Paralaxis via Getty Images
Paralaxis via Getty Images
Roughly 120 dolphins have perished in a tributary of the Amazon River over the past week, a mass death that experts think may be linked to an extreme drought and heat that is plaguing the region. The mass death of these rare river dolphins has underscored concerns about the effects of human-driven climate change, which is exacerbating all types of extreme weather events across the world. Scientists at the Mamirauá Institute, a local research center supported by the Brazilian government, said that more research would be needed to isolate the exact culprits behind the dolphin deaths, especially because an emerging El Niño weather pattern could be a factor.

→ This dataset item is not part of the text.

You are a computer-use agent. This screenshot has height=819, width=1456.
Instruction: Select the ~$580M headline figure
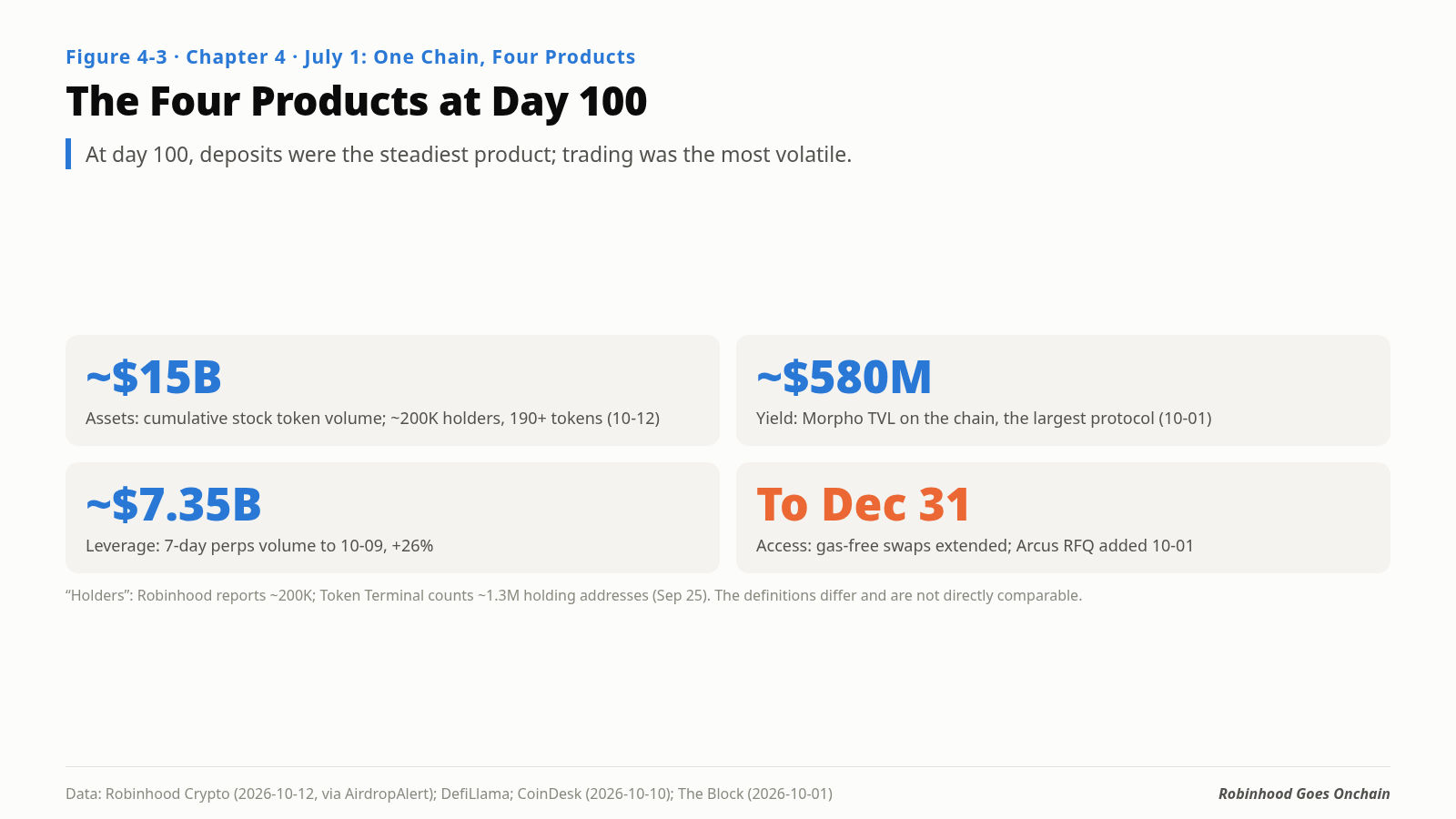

“It’s still early to determine the cause of this extreme event but according to our experts, it is certainly connected to the drought period and high temperatures in Lake Tefé, in which some points are exceeding 39 degrees Celsius (102 degrees Fahrenheit),” the institute said in a statement to CNN.The dieoff of the river dolphins occurred in Lake Tefé, a part of the upper Brazilian Amazon that has experienced sweltering temperatures that are about 10° Fahrenheit hotter than average for this time of year. Locals and researchers in the area have also reported that thousands of fish have died during the drought due to a scarcity of oxygen in the freshwater system. About 80 percent of the deceased dolphins are “boto,” a species of pink dolphins, while the remainder belong to a gray species called “tucuxi.” These animals have adapted to the freshwater ecosystems of the Amazon, which confines them to a relatively limited habitat that renders them particularly vulnerable to extreme heat. However, mass die-offs of whales and other wide-ranging oceanic species are also occurring in many other regions of the world; many of those events may be linked to climate change.The Tefé region is suffering due to an anomalous lack of rainfall in recent weeks, which have lowered the depths of some rivers and lakes by an astonishing three meters, or nine feet, compared to average levels at this time of year. “The past month in Tefé has seemed like a science-fiction climate-change scenario,” Daniel Tregidgo, a British researcher in the area, told The Guardian. “Regular sightings of pink river dolphins are one of the great privileges of living in the heart of the Amazon. Pretty much every time I go to the market to have breakfast I see them come to the surface and it reminds me why I live here.“To know that one has died is sad, but to see piles of carcasses, knowing that this drought has killed over 100, is a tragedy,” he added.